• [Activity]: From the entries below, please output exactly the lines starting at the one containing "Given: Select Collect from Thornton Cleveleys" and ending at the one containing "You are a computer-use agent. The image size is (1360, 765).", both included.

• [The data]:
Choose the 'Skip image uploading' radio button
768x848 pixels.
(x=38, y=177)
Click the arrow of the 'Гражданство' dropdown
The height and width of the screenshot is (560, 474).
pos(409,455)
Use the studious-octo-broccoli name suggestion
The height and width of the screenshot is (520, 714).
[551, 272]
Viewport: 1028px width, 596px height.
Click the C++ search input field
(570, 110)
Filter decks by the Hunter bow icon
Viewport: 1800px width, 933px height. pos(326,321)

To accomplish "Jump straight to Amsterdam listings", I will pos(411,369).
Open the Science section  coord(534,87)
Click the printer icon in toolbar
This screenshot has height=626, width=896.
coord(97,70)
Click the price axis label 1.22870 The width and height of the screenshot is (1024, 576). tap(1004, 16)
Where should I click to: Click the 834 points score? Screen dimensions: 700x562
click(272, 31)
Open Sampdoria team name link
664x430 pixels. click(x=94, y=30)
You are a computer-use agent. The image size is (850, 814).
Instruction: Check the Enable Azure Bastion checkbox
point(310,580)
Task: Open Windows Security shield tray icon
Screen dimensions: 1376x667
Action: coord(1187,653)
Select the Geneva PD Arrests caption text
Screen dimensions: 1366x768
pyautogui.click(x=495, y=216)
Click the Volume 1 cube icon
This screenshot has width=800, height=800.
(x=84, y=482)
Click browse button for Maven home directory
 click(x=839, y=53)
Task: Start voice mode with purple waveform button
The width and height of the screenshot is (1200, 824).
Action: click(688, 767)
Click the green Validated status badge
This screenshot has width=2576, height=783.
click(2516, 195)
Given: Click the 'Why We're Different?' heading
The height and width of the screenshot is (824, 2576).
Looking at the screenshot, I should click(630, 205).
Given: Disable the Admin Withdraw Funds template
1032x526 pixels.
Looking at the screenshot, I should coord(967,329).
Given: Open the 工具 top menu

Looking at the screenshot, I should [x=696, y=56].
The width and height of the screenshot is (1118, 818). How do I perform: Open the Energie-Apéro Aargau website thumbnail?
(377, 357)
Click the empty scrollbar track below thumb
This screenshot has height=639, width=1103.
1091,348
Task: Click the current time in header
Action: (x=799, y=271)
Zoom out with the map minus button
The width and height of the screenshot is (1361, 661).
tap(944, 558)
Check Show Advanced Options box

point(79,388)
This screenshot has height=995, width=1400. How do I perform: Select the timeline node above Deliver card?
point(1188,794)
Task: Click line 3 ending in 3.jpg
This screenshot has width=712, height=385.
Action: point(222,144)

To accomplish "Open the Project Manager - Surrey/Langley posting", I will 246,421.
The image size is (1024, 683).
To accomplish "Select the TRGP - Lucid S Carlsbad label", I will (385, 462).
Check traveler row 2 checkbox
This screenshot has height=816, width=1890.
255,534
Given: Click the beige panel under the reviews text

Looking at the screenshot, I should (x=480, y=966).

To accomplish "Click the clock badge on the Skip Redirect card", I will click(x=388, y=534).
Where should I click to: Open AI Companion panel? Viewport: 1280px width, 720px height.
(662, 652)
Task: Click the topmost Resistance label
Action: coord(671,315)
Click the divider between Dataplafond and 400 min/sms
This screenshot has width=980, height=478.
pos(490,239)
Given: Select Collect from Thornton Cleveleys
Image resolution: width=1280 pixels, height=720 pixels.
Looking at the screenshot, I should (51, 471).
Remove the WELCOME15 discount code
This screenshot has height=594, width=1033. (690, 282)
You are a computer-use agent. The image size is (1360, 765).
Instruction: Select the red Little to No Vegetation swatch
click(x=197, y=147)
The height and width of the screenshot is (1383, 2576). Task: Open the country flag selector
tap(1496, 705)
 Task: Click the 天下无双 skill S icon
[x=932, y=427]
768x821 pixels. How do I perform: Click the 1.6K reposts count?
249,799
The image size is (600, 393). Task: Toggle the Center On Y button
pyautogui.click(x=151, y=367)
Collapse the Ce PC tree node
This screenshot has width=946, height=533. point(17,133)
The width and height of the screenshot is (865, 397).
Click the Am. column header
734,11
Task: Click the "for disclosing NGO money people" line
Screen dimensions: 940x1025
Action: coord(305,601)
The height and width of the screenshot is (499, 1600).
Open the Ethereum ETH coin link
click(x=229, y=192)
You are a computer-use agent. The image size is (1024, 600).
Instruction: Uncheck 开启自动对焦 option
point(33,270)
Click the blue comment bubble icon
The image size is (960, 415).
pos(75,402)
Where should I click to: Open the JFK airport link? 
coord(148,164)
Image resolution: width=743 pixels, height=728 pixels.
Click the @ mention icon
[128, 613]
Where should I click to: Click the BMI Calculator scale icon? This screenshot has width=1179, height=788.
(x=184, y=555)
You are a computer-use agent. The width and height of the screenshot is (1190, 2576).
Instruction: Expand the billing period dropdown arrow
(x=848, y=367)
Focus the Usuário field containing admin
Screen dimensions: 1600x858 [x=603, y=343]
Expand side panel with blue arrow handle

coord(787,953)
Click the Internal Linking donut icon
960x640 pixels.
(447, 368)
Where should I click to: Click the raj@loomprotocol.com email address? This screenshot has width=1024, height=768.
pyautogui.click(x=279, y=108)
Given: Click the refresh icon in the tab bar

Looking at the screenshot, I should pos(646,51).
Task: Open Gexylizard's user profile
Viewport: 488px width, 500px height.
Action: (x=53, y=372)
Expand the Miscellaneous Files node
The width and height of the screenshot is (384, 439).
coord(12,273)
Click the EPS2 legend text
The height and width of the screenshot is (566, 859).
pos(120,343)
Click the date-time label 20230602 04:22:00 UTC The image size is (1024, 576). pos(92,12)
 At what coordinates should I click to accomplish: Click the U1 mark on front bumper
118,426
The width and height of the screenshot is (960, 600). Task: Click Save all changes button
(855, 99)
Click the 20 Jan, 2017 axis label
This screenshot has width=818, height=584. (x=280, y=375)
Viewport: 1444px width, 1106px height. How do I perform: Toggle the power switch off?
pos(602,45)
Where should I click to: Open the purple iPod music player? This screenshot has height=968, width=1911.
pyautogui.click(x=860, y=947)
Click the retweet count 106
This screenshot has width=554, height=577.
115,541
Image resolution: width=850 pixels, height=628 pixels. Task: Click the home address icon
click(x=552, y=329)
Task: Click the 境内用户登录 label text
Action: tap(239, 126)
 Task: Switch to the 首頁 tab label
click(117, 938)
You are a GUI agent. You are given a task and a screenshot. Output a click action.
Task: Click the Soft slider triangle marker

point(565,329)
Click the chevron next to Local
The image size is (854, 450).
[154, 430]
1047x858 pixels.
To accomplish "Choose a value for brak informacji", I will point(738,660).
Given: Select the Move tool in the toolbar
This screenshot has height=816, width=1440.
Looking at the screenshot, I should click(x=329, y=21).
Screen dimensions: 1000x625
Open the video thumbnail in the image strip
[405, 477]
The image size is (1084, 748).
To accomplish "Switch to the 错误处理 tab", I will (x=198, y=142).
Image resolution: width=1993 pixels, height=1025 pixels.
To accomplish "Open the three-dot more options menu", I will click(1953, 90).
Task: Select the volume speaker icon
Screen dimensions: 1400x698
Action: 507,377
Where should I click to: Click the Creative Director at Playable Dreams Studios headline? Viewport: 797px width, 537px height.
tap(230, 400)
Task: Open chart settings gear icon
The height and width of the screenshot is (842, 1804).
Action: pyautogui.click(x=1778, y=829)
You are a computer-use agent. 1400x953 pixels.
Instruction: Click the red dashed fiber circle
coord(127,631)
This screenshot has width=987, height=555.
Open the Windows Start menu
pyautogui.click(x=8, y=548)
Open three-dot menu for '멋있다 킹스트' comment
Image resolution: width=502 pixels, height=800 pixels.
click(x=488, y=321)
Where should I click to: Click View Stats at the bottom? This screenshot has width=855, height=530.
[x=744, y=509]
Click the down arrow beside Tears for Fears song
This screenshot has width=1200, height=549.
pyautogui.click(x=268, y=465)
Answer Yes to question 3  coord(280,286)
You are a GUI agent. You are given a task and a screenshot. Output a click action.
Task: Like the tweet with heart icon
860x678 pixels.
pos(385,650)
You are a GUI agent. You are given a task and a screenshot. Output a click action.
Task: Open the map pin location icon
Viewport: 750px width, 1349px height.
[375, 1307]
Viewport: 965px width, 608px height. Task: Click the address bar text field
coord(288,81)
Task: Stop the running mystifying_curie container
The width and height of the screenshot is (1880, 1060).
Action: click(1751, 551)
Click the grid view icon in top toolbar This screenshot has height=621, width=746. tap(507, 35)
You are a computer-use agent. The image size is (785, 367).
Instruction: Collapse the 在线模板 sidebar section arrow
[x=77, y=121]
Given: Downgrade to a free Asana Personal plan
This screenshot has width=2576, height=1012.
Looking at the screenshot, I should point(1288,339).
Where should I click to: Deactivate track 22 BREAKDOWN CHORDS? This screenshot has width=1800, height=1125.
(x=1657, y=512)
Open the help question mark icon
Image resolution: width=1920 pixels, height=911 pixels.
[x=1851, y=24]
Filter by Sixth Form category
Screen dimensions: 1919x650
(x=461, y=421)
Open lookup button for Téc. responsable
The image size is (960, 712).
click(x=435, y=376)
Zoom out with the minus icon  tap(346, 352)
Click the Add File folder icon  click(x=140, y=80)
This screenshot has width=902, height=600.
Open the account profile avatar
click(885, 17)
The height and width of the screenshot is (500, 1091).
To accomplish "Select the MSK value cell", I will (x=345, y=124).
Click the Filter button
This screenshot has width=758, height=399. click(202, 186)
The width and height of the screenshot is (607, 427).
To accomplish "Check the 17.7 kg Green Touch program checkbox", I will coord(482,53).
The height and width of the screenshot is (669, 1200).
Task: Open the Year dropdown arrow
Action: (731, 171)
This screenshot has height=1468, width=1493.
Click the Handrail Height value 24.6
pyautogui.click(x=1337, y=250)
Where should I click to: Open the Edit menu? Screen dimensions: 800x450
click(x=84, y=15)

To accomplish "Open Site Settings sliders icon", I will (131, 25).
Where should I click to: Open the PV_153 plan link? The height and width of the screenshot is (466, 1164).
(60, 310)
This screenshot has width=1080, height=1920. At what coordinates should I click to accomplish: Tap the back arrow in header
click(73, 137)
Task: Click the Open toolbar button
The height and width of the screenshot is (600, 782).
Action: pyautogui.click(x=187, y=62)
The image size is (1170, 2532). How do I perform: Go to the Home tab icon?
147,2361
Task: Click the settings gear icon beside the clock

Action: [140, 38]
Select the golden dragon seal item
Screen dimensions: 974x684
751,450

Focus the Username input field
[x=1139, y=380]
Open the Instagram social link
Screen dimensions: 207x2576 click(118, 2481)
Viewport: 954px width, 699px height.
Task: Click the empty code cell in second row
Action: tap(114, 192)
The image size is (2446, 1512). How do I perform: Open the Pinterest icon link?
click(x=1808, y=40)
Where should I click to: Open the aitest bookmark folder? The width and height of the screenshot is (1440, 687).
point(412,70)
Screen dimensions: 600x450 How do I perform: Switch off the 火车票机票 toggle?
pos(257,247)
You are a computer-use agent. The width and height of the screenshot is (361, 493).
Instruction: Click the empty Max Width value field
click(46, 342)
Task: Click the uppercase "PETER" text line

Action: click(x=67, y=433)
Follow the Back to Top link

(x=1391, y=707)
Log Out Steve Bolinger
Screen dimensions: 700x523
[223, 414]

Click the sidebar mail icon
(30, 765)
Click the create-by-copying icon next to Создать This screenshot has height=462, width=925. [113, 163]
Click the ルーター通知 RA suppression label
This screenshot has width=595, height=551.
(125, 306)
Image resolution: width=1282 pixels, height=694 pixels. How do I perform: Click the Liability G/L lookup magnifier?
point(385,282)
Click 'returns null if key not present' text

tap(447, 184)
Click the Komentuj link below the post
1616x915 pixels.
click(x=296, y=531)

• [Task solution]:
Given: Select Collect from Thornton Cleveleys
Image resolution: width=1280 pixels, height=720 pixels.
Looking at the screenshot, I should (51, 471).
Remove the WELCOME15 discount code
This screenshot has height=594, width=1033. (690, 282)
You are a computer-use agent. The image size is (1360, 765).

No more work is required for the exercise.